Why? Because that's the view of the liberal establishment that for 40 years
has been arguing that if only conservatives were more liberal they'd be more
successful, even as the conservative movement has been the most successful
political enterprise of the last half-century.
Philosophically, reasonable people may differ about whether there's been too
much social conservatism, but politically, this is idiotic. As Ramesh
Ponnuru notes in the National Review, Christian conservatives give the GOP
as many votes as labor and blacks combined give to the Democrats. It's to
the Republicans' electoral advantage to take positions that shock the
conscience of Rosie O'Donnell.
It's also true that the Iraq war is unpopular; that's because it's not going
swimmingly. If it were otherwise, Iraq would be a political boon to the GOP.

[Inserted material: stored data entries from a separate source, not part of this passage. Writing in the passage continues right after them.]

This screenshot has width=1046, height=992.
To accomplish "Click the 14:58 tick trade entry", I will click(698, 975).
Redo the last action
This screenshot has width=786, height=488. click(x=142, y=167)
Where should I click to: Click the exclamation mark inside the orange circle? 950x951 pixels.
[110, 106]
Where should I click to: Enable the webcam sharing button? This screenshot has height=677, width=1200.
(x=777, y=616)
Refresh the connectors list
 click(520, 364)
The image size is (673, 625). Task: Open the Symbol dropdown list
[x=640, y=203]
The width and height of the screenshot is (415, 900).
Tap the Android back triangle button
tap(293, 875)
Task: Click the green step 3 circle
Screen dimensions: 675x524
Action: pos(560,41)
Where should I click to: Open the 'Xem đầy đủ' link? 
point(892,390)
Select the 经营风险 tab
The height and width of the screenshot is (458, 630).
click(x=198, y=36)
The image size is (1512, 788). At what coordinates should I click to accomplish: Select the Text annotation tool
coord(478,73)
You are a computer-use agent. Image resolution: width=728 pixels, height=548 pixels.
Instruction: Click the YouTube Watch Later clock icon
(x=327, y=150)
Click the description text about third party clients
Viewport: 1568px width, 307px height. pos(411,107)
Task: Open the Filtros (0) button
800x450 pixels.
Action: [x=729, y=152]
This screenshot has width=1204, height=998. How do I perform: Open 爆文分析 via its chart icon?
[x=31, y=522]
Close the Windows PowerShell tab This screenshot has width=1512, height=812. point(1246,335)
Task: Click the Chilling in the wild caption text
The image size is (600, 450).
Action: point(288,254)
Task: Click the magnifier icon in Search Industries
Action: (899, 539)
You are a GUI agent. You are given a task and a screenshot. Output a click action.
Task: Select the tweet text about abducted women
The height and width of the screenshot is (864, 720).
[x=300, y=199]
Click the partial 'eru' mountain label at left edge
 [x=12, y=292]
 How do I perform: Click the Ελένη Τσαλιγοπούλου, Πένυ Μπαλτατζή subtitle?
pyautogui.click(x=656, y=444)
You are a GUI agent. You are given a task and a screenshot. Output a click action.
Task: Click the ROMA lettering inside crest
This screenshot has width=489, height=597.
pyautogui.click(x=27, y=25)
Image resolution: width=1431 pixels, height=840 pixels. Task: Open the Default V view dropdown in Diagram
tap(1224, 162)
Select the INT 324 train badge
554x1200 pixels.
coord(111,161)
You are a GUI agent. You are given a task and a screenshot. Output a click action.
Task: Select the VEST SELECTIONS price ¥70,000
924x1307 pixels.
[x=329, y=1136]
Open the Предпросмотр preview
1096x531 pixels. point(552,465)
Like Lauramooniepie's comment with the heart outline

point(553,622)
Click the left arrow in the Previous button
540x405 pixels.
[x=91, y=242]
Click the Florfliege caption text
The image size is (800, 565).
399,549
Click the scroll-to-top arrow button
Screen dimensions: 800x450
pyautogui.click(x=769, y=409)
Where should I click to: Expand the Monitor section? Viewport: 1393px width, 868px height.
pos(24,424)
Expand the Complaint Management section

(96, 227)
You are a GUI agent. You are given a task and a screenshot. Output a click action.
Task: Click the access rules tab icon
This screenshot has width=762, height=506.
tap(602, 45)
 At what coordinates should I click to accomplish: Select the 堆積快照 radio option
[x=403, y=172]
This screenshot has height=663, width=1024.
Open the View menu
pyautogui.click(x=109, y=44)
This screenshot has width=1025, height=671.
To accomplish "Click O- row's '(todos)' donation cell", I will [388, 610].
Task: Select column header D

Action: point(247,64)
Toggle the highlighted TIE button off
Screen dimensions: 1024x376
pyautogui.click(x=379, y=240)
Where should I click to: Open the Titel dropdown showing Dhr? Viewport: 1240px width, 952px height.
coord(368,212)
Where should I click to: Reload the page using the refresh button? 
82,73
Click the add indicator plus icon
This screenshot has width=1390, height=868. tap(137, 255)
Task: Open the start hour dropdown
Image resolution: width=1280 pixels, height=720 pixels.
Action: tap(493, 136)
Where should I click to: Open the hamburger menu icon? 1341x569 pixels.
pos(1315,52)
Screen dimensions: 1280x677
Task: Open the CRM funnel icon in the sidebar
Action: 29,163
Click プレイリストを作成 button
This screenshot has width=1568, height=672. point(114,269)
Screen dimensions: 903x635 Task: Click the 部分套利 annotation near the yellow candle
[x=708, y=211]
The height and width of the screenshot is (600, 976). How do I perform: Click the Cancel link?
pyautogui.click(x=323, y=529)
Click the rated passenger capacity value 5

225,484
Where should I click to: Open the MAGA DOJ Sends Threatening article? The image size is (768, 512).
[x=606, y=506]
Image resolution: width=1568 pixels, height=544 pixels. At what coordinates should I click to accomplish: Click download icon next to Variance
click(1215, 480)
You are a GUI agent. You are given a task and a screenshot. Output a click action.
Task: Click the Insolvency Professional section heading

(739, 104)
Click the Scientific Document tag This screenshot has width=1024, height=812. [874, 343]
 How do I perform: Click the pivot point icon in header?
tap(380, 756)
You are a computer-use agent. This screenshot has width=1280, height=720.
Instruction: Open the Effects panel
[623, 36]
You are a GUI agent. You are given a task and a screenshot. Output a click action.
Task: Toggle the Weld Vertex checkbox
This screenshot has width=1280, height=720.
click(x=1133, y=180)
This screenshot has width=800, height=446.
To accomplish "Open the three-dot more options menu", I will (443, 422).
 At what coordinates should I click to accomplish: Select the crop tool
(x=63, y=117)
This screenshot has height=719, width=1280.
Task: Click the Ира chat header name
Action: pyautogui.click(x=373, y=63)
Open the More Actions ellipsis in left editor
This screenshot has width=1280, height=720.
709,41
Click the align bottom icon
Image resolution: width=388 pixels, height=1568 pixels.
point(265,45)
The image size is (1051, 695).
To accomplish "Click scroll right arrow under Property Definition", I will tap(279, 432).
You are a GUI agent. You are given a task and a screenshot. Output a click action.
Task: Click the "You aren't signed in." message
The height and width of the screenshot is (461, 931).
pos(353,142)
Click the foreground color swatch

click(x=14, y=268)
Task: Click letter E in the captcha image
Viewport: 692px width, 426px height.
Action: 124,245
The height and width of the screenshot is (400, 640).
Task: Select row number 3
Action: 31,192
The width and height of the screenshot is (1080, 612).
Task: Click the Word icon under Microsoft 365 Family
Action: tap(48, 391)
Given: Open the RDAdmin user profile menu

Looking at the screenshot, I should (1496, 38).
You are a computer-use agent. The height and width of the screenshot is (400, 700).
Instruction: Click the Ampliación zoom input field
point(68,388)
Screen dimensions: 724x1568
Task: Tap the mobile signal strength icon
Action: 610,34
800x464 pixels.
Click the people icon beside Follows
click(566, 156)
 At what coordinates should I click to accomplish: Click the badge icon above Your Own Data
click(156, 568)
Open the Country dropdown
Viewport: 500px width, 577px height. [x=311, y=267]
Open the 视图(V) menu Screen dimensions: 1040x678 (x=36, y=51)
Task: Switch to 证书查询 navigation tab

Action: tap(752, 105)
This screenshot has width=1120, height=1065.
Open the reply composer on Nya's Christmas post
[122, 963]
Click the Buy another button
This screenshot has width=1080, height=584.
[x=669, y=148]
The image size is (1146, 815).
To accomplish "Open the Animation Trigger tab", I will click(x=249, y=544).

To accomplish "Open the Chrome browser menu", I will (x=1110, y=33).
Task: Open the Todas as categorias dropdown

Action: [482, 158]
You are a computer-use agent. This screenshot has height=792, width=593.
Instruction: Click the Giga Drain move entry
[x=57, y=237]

Now, you might say, "Yeah, and except for the brief unpleasantness, Mrs.
Lincoln had a wonderful time at the theater." But it is not the conservative
position to botch wars. And contrary to the slanderous codswallop you've
heard for the last year, conservative principles do not require flooding New
Orleans. While we're on this point, corruption and cronyism aren't core
planks in the conservative platform either. Rep. Don Sherwood (R-Pa.) lost
his seat because of an alleged personal scandal, but I can assure you
there's nothing in the works of Edmund Burke that says a good conservative
should try to strangle his mistress.
In other words, just as Democrats insisted, the GOP's drubbing had more to
do with competence and scandal than program and ideology.
Indeed, if the conservative base hadn't been disgusted with Republican
management, and if so many Democrats hadn't run as social conservatives, the
GOP might have done just fine in this election.
Republicans lost because they behaved like self-indulgent politicians, not
purists. Conservatives care a lot about ideas, so that's where we'll try to
assign blame. But the ideologues aren't to blame. The Republicans are.